What is the implementation of Jaccard in QIIME2, and is it consistent across all functions that use Jaccard, such as diversity, core metrics, and diversity lib?
More broadly, do all the distance metrics in the diversity plugin (as well as the UniFrac methods) represent dissimilarity (where a higher value indicates less similarity between samples)?
Hi @kam ,
I'm not certain, so hopefully an admin can confirm, but I believe the current way non-phylogenetic beta diversity distances are calculated is using the sklearn.metrics.pairwise_distances Scikit Learn library. For example, the q2-diversity function that runs to create a distance matrix using the Jaccard method has an argument for pairwise func = sklearn.metrics.pairwise:
If I'm interpreting the sklearn function correctly, I believe your interpretation is correct: higher individual values indicate higher distances - and therefore dissimilraities - between groups.

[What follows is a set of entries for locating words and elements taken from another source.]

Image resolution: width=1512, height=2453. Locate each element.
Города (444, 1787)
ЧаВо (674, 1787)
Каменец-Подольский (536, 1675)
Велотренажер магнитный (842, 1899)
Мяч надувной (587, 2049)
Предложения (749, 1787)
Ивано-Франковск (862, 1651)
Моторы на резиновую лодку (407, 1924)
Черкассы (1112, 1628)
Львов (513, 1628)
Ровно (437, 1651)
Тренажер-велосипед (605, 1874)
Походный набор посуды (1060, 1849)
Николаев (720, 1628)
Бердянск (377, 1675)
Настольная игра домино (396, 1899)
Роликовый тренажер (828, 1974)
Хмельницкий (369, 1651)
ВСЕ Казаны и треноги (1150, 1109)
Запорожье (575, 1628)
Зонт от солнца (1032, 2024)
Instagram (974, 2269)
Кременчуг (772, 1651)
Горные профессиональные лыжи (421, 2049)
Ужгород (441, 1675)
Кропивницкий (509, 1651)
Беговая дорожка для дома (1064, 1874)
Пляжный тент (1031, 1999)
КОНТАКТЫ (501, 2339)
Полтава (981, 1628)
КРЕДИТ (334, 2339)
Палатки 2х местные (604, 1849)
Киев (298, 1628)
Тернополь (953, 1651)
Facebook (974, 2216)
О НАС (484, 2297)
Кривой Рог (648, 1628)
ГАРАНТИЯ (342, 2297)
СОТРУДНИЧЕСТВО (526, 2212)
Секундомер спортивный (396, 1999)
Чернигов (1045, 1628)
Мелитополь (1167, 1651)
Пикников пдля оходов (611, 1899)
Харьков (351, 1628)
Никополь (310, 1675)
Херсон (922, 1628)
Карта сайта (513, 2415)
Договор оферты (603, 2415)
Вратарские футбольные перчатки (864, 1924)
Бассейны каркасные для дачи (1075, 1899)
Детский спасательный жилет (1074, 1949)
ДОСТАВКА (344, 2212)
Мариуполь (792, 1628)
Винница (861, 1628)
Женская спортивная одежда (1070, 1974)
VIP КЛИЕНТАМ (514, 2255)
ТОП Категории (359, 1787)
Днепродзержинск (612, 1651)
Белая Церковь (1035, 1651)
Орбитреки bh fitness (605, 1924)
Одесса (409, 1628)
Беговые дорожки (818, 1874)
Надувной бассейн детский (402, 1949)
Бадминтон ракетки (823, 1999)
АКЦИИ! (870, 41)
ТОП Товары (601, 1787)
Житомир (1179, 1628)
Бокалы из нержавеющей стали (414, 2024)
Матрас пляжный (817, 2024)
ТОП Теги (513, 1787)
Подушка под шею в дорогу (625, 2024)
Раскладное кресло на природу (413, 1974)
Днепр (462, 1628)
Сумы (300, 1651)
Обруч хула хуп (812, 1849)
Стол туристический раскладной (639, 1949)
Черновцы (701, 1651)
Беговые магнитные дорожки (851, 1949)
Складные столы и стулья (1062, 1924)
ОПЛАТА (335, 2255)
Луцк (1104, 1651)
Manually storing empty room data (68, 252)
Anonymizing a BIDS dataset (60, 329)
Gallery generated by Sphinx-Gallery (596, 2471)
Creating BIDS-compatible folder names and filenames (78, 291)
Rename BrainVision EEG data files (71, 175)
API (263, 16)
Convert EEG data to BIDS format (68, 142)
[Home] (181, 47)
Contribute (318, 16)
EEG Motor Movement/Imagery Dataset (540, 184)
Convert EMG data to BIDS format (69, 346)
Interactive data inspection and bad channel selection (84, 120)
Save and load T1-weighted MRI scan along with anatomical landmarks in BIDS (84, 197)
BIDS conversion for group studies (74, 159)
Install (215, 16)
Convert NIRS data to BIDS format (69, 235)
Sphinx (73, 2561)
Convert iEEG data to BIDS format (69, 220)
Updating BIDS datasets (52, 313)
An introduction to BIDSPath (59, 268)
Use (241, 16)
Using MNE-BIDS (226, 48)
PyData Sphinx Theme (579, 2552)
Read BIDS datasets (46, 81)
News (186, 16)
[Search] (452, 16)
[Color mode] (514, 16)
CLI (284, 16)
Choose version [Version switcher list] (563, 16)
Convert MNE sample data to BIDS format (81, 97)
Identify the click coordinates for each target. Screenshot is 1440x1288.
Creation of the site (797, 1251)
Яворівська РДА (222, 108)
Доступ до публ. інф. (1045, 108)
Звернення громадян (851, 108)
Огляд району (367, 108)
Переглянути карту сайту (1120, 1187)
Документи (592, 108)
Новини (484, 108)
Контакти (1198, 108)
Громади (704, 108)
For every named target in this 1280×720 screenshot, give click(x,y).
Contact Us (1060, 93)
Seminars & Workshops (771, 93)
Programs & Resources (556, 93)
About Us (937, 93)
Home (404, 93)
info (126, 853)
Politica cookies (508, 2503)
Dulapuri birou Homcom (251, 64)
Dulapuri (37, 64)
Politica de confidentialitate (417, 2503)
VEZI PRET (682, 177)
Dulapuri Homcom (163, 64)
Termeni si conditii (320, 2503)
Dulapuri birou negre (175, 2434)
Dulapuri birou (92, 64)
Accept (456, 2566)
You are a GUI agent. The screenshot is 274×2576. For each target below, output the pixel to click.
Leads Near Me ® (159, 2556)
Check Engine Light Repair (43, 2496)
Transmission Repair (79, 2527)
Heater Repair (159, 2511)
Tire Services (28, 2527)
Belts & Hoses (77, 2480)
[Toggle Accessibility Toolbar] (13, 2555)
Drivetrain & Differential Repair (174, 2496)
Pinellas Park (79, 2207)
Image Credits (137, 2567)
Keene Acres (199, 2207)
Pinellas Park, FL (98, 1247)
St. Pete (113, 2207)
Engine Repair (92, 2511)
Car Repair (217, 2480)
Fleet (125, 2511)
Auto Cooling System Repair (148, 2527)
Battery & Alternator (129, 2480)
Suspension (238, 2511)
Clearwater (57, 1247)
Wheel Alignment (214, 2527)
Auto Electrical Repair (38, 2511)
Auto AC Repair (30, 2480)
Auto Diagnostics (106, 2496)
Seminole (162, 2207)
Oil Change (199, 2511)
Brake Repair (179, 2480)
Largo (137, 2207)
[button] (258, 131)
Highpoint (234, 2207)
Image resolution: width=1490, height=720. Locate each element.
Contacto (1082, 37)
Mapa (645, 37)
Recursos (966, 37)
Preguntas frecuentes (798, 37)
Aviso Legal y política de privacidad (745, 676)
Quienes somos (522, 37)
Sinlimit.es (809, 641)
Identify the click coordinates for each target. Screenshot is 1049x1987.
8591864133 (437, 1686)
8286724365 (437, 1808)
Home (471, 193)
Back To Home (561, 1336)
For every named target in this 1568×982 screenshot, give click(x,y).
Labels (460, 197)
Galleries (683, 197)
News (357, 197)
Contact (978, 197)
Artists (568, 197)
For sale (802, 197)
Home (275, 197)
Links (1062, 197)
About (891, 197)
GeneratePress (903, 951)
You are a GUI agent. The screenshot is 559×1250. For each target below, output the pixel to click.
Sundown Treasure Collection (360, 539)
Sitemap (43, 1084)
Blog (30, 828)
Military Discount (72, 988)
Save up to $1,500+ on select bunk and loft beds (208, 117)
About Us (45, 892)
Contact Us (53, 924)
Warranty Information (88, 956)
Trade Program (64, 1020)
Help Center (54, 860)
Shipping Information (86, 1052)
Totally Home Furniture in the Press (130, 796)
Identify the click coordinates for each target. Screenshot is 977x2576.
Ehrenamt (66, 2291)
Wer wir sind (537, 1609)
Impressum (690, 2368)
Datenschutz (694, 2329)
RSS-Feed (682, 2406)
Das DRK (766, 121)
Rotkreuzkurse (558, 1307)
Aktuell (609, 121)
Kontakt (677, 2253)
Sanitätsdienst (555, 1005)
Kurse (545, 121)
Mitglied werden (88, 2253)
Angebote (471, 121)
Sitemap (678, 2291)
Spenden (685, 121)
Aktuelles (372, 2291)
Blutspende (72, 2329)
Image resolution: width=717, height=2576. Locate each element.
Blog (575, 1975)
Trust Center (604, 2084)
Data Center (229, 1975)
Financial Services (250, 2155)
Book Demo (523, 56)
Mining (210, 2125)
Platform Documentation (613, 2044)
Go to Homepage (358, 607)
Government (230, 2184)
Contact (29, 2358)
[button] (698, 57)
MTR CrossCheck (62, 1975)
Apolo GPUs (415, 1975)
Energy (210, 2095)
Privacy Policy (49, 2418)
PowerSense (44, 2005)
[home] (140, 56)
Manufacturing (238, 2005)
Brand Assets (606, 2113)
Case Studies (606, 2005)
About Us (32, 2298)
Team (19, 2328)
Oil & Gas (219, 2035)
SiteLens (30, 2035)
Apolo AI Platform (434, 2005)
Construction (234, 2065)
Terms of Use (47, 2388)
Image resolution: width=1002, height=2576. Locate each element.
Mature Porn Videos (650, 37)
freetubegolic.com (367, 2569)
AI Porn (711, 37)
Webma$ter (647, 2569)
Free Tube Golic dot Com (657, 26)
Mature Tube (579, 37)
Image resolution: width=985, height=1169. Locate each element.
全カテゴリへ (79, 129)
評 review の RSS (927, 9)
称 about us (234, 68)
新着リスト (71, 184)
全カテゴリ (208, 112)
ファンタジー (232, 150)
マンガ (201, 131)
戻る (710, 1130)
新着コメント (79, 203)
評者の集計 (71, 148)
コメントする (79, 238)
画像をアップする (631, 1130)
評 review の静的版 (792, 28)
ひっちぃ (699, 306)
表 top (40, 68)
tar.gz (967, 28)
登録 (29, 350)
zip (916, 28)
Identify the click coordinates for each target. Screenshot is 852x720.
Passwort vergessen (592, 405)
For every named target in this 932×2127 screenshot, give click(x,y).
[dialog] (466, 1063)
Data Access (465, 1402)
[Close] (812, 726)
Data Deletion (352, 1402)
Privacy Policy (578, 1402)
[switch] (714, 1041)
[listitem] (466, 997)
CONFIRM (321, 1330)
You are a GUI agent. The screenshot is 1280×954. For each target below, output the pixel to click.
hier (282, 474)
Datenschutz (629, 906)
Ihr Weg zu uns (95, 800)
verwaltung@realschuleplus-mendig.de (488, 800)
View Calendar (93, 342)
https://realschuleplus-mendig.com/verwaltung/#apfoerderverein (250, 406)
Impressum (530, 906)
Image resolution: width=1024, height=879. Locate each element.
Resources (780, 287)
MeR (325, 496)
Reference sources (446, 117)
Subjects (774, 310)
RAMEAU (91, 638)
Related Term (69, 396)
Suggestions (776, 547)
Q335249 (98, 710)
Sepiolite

I believe that the same Jaccard call would be used across the QIIME2 platform, but I do not know that it is necessarily true that all non-phylogenetic distance metrics are obtained from Scikit Learn (and perhaps, I don't know if that would even be a realistic expectation, should additional distance measures be created outside of the Scikit Learn library). What I can tell you is that I'd keep looking for any beta diversity calculation within the q2-diversity-lib QIIME2 repository within the beta.py script, at least as a start.